Sunday, April 22, 2012

Bullet to Bone~

I don't shift as the load locks.
I don't blink as the bullet pierces my bone.
I fall to the ground with pride because that's how I told her I'd die, if I died.
That's how I wanted to be remembered, with not a pinch of fear showing on the outside, but all of me shivering on the in.

Sunday, April 15, 2012

Dear Delilah~

Bliss begs to strive through the hole where you left me, had to leave me, or else where would we be?
Holding up only by strands of thread?
I grew because of you, I hope you know that.
I loved through you, although you already knew that.
But you're gone now, so I should move on.
But still I'll wait just a moment, before I let you go forever, and find someone better, but she'll never be better, no one will, ever.
I'll wait 'til I know for sure you're not going to return. Claim me as yours again.
Please come back for me. 
Because nothing is right now that you're gone.
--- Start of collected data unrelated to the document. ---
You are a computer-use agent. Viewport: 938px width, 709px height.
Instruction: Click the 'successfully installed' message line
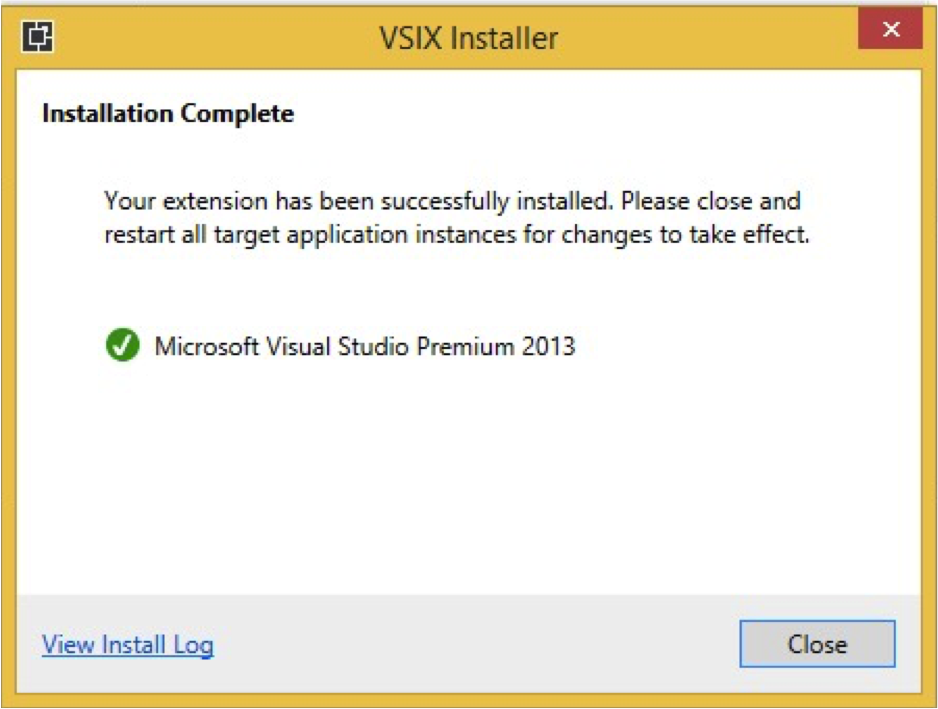[x=452, y=201]
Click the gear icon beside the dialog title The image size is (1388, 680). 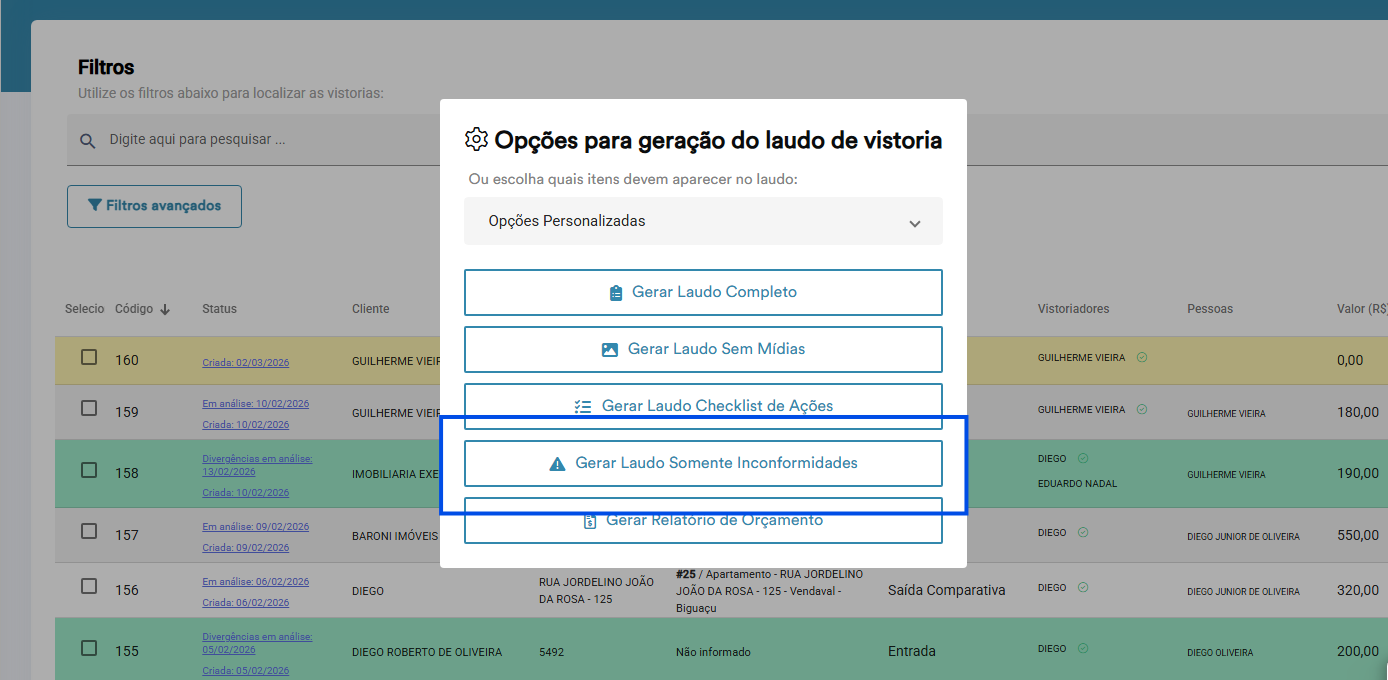point(477,140)
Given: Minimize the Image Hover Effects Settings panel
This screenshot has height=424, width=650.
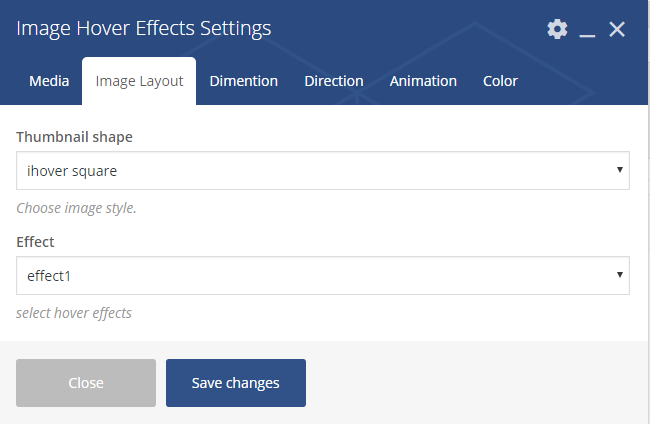Looking at the screenshot, I should (588, 31).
                                                         Love the boy whose heart you still hold.
                                                                                             

Friday, April 13, 2012

Grace~

She can only remember the love.
And maybe the pine needles.
 
The people and the way that their eyes sparkled with secrets and how they were always swallowed in tears.
But still, grace danced through their bodies, and hope ran in their smiles.
Happiness was hers then, not so much now, now that she's gone.
But she's on her way. She will find a way back, someday.

Tuesday, April 10, 2012

Golden Girl~

Pale skin and green eyed. 
She'd been polished to the bone and layered with eyeliner at least a dozen times. 
She wore a lace dress with a light purple bow tied around her waist. 
Her bangs had been curled and the rest of her hair put into a bun, just like the one my sister had always worn.  
The way she was, it took my breath away. 
I was speechless, because she was gloriously golden.


Monday, April 9, 2012

Nightmares~

Coming From Dylan:
My hair is damp and my eyes are wide. My head no longer lays on its soft pillow that is now soaked in sweat, but is propped up into the cold night air of my bedroom.
The nightmares are no longer a part of me, the ones with the monsters dressed in uniforms, and who hold guns to our heads, killing all but me.
Why not me?
But still they linger through my recent memories.
 
My screams have stopped and I've managed to slow my heart a bit, but I'm still shaking. 
"Dylan?" I hear Hannah's voice come through the darkness and land on my face. "Are you okay?" She asks, but I'm not okay, so I don't answer her. 
I must have been so deep in thought for a moment, because I didn't even notice her hands touching my cheeks, until now.
I think she could feel me shivering under the sheets because I can feel her hands fall from my face, to down my arms and slip between my fingers as she makes her way into the empty space behind me.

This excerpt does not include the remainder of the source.